▶ [Trecho da fonte]
--------

Dor da perda – STJ concede indenização a nascituro por danos morais

por Maria Fernanda Erdelyi

Em decisão inédita, a 3ª Turma do Superior Tribunal de Justiça reconheceu, por unanimidade, o direito de um nascituro de receber indenização por danos morais. A indenização devida à criança antes mesmo do nascimento foi fixada no Tribunal de Justiça do Rio Grande do Sul pela morte de seu pai, André Rodrigues, em um acidente de trabalho. “Maior do que a agonia de perder um pai é a angústia de jamais ter podido conhecê-lo, de nunca ter recebido dele um gesto de carinho, enfim, de ser privado de qualquer lembrança ou contato, por mais remoto que seja, com aquele que lhe proporcionou a vida”, afirmou a ministra Nancy Andrighi, relatora do caso.

Depois da morte do marido, Luciana Rodrigues entrou com ação de indenização por danos morais e materiais contra a Rodocar Sul Implementos Rodoviários, empresa onde o pai de família trabalhava. A primeira instância no Rio Grande do Sul condenou a empresa ao pagamento de pensão mensal a título de danos materiais. E ainda: pagamento de danos morais, arbitrados em R$ 39 mil para a viúva e R$ 26 mil para cada filho, inclusive para o que ainda estava em gestão quando o pai morreu. A empresa apelou do Tribunal de Justiça gaúcho sem obter sucesso.

--------

▶ [Trechos da listagem]
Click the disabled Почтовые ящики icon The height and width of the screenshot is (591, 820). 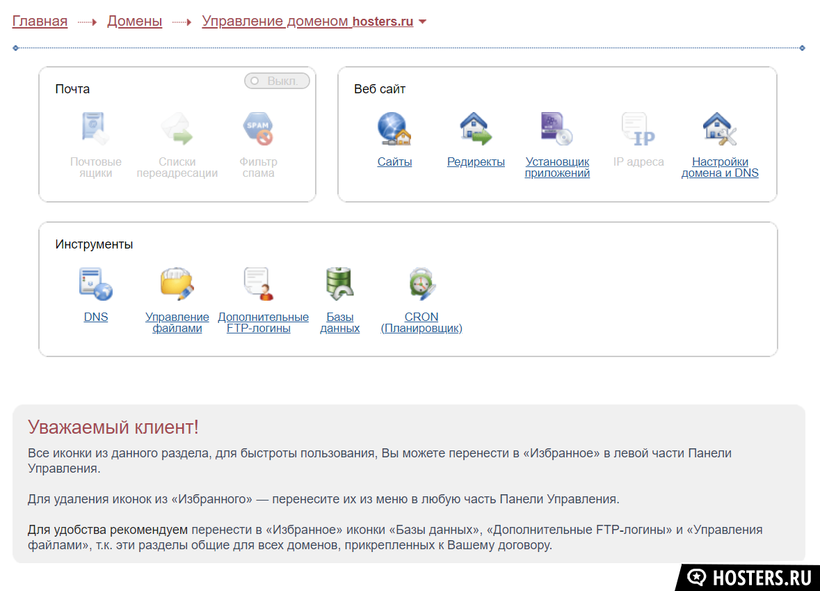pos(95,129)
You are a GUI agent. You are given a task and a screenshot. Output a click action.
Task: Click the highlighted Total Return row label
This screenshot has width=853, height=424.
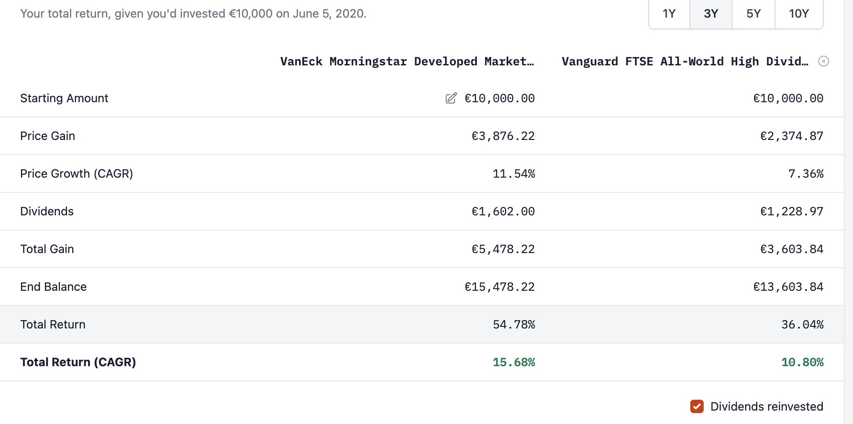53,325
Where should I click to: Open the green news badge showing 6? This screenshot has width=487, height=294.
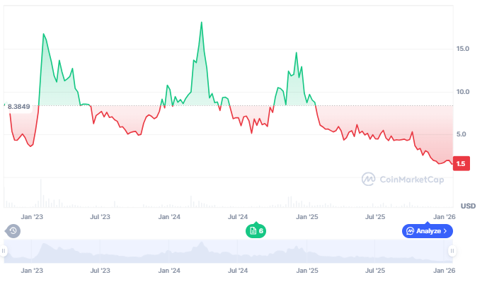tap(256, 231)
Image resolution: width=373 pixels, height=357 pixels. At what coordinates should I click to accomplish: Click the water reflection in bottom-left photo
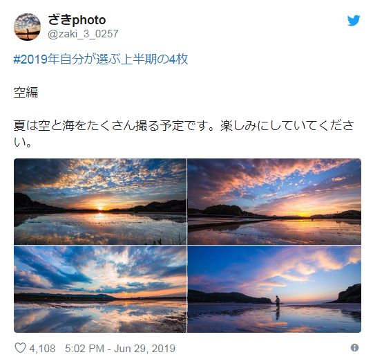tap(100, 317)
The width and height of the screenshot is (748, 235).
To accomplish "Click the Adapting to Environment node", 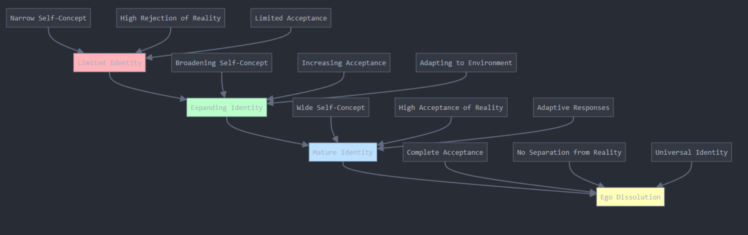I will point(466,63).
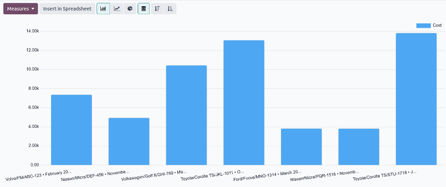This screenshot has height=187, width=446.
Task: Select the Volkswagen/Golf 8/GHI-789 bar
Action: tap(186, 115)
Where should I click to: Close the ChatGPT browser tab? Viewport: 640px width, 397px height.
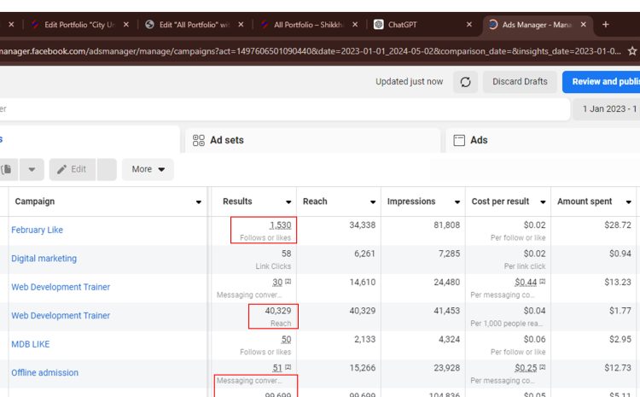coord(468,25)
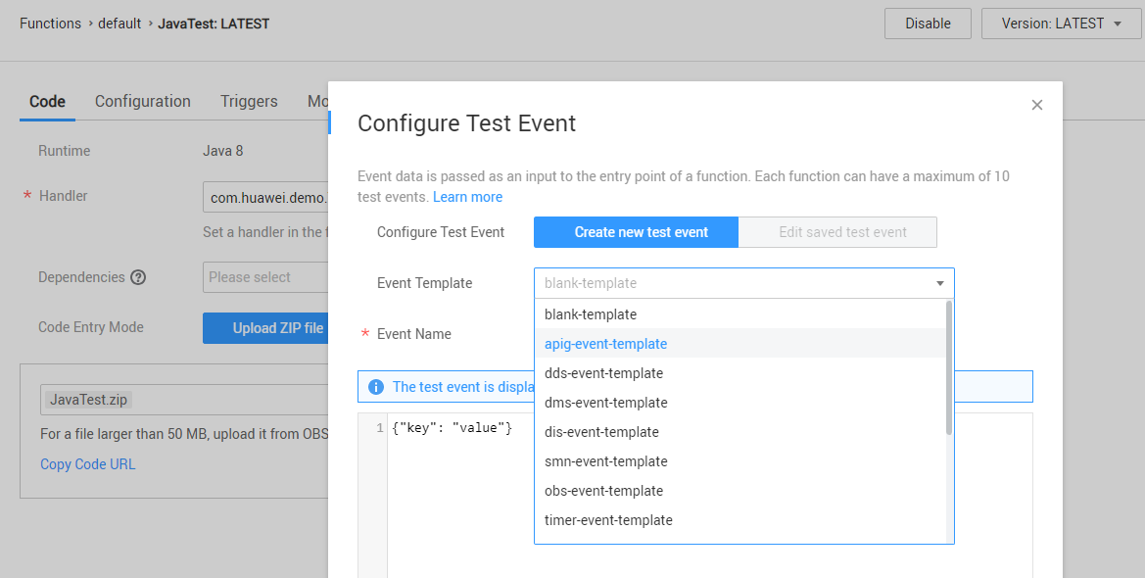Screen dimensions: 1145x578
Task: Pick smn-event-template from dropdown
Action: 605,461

--------

▶ [Enunciado A]
Responda com base na notícia sobre a indenização ao nascituro:
(i) Qual turma do Superior Tribunal de Justiça reconheceu o direito do nascituro?
(ii) Quem foi a relatora do caso?
(iii) Que valor de danos morais a primeira instância fixou para a viúva?
▶ [Enunciado B] Prossiga com a notícia sobre a indenização ao nascituro a partir da última frase apresentada.
A listagem é um material independente da notícia.

▶ [Resposta A]
(i) A 3ª Turma.
(ii) A ministra Nancy Andrighi.
(iii) R$ 39 mil.

▶ [Resposta B]
Ambas as partes recorreram ao STJ. A família de Rodrigues alegou que o TJ gaúcho divergiu de precedentes de outros tribunais, ao determinar a incidência da correção monetária e dos juros de mora relativos ao dano moral somente a partir da data do acórdão, e não desde a data da morte do trabalhador. Nancy Andrighi acolheu o pedido com base em súmula do STJ para reconhecer a incidência dos juros moratórios a partir da morte.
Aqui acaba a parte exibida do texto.